Xi and Rubio share common ground on Chinese listings in US
Looks at the change in stance from Beijing under the banner of national security. It may highlight the recognition of how much information can be gleamed from seeminly innocent data. It also raises the question of whether China needs foreign capital to fund its companies. To a degree Trump started the process which is now being played out. The implication for international investors could be more restrictions on investing in good Chinese companies.
Companies & Markets
China’s cyber regulator turns up heat over foreign listings
• Lengthy security review mandated
• Edict highlights CAC’s growing clout
Looks at the new procedures and the fact that it will make it more difficult for companies to raise money overseas. Time will tell if this results in a slow down in innovation in the Chinese tech sector or whether companies will be able to raise enough money locally. I think that may be problematic. China has tried to replicate the Nasdaq in China with the Chinext and the more recent Starboard but neither has yet met with significant success. It would seem that international investors are still happier investing the new tech firms than domestic chinese investors.
It could be a benefit to Hong Kong which is not considered an overseas market as the HK Exchange tries to position itself as a tech investment hub.
Banner quarter Wall Street looks forward to bumper earnings season for USA Inc
High expectations for Q2 earnings which means there is also scope for disappointment. It will also be interesting to see the guidance for the rest of the year; which I expect will indicate that growth is slowing and likely to return to more normal levels.
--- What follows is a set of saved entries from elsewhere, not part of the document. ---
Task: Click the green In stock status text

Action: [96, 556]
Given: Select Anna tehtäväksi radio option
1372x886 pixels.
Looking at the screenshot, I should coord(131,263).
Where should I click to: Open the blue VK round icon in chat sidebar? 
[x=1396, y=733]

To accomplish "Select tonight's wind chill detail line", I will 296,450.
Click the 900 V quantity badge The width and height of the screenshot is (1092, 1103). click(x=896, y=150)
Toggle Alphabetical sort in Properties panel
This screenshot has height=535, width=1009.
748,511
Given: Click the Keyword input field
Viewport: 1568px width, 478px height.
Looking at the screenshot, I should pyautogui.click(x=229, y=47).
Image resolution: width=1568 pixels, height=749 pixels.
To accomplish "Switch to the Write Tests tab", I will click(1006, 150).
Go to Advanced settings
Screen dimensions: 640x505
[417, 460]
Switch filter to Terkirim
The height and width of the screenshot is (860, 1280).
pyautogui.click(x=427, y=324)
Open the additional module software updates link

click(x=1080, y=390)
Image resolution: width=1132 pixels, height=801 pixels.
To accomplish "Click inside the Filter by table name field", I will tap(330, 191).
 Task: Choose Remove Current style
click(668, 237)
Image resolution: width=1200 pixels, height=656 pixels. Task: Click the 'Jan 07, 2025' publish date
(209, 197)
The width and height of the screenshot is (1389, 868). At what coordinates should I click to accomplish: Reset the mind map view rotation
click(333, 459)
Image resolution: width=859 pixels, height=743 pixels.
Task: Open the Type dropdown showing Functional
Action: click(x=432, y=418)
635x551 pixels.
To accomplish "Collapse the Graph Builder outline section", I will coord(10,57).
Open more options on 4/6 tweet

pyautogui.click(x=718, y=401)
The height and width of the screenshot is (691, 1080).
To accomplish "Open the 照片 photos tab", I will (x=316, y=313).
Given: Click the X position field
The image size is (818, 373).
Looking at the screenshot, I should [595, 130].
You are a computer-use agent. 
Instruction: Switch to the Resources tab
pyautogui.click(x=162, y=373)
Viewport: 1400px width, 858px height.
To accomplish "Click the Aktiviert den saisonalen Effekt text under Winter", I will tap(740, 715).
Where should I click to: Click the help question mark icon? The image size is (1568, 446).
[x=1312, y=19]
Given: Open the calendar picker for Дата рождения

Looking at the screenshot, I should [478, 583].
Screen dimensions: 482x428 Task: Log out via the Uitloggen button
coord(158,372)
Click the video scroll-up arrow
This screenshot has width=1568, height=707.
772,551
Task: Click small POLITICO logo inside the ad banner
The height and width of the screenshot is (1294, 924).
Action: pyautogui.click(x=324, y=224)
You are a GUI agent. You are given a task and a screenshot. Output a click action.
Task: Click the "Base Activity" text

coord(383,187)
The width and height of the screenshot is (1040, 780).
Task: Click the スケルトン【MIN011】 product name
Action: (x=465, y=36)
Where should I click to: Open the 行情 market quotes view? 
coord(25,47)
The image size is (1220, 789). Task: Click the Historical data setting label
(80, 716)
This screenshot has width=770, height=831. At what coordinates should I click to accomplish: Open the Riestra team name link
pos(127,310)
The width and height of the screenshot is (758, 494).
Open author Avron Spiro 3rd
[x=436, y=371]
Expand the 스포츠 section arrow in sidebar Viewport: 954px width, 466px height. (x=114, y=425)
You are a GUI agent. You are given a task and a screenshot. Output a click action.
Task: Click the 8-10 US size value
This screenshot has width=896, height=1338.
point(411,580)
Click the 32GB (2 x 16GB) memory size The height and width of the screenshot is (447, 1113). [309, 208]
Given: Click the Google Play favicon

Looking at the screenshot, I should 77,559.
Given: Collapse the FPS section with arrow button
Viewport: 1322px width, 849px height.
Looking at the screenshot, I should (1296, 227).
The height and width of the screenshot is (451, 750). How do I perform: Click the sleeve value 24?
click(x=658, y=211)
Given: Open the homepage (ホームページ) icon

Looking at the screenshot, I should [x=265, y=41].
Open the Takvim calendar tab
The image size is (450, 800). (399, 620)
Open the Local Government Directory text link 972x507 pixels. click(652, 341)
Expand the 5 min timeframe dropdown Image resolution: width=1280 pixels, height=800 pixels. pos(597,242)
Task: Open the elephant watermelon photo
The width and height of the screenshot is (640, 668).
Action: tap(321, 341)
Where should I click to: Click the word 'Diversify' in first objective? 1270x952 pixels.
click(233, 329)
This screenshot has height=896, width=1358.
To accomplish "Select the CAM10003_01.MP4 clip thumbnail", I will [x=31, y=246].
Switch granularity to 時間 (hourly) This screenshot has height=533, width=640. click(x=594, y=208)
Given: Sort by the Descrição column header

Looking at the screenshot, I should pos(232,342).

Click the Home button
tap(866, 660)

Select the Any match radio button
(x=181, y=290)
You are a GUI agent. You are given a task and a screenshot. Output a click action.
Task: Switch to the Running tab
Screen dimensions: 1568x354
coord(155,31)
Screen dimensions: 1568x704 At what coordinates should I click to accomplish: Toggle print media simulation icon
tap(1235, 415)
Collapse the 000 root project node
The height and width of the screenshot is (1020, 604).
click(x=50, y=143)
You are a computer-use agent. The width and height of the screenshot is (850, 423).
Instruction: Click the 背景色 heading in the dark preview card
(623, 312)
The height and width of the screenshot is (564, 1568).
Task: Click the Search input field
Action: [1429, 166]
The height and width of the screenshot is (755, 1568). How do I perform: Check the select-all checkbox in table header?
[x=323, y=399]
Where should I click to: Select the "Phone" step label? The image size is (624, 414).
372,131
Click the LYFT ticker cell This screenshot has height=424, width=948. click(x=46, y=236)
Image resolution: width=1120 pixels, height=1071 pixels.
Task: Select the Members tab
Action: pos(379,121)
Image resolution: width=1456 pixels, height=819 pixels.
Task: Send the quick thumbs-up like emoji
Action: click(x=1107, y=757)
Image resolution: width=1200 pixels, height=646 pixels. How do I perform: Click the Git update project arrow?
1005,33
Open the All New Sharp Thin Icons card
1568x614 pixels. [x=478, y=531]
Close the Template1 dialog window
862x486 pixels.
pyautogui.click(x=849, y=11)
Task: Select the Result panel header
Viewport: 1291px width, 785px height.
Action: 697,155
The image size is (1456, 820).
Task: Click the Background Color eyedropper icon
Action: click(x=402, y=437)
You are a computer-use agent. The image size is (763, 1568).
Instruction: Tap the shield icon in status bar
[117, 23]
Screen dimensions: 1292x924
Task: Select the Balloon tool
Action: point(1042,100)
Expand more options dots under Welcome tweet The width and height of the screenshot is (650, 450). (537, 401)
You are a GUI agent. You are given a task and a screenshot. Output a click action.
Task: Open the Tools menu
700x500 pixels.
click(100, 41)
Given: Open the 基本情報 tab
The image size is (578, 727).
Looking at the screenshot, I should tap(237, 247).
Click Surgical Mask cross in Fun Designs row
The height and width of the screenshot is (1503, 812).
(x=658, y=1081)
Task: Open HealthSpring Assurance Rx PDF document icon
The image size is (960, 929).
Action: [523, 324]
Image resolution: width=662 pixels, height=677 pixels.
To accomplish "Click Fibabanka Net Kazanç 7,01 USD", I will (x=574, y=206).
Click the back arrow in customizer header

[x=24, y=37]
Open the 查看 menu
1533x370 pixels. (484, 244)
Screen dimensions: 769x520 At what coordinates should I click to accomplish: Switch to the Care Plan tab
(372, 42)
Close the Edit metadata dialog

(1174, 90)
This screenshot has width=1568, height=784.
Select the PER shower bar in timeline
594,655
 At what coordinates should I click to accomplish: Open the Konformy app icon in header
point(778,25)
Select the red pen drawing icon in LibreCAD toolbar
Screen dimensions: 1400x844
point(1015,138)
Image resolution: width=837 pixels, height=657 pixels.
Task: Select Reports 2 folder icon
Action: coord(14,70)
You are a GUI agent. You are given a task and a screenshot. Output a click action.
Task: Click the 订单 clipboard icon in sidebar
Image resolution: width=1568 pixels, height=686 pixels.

Investors are therefore likely to start reappraising their portfolios which could re-ignited the momentum vs growth debate.
Read also Lower credit losses set to flatter lenders’ results
Bank results likely to be flattered by smaller credit losses but the demand for loans also weak. I will be interested to see whether they talk about the Property sector and mortgages as rules over evictions come to a close.
Sony steps up plant automation amid focus on online sales and data analysis
An interesting read about how the company hopes to develop its business. In addition to using robots in manufacturing it is expecting to see a further shift into online sales and data analysis to improve products.
It is looking to try an build a ecosystem to keep customers involved. Critics point out that its weakness in systems and digital platforms was part of the reason it lost out to Apple’s ipod and Amazon’s Kindle. Also it’s ‘hierarchical and siloed structure’.
Sony says that is changing ‘“By being together under a single entity and governance structure, we are now able to co-operate organically to create something new. That applies not only to making products but also to purchasing, manufacturing, product development and sales,” Kimio Maki, head of Sony’s electronics businesses, said ’
Time will tell but change in Japan does not seem to come easily. Sony’s share price has trending higher over the past year; so worth watching.
Equities are the only sensible foundation for private pensions By Martin Wolf
A good read about the ‘equity risk premium’.
‘So, equities may offer a free lunch. But you must be able to wait for the meal. This creates an opportunity and a danger. The opportunity is for an investor with a sufficiently long time horizon to make extraordinary returns. In a well-ordered world, multi-generation pension funds ought to be such investors.
The danger is that such funds (and still more so individuals investing on their own) will exhaust their room for manoeuvre before their investments pay off. Fears of a huge bear market, not unrealistic at current valuations, might force them into the bond or cash traps. How to handle these dilemmas will be the subject of my next piece on pensions.’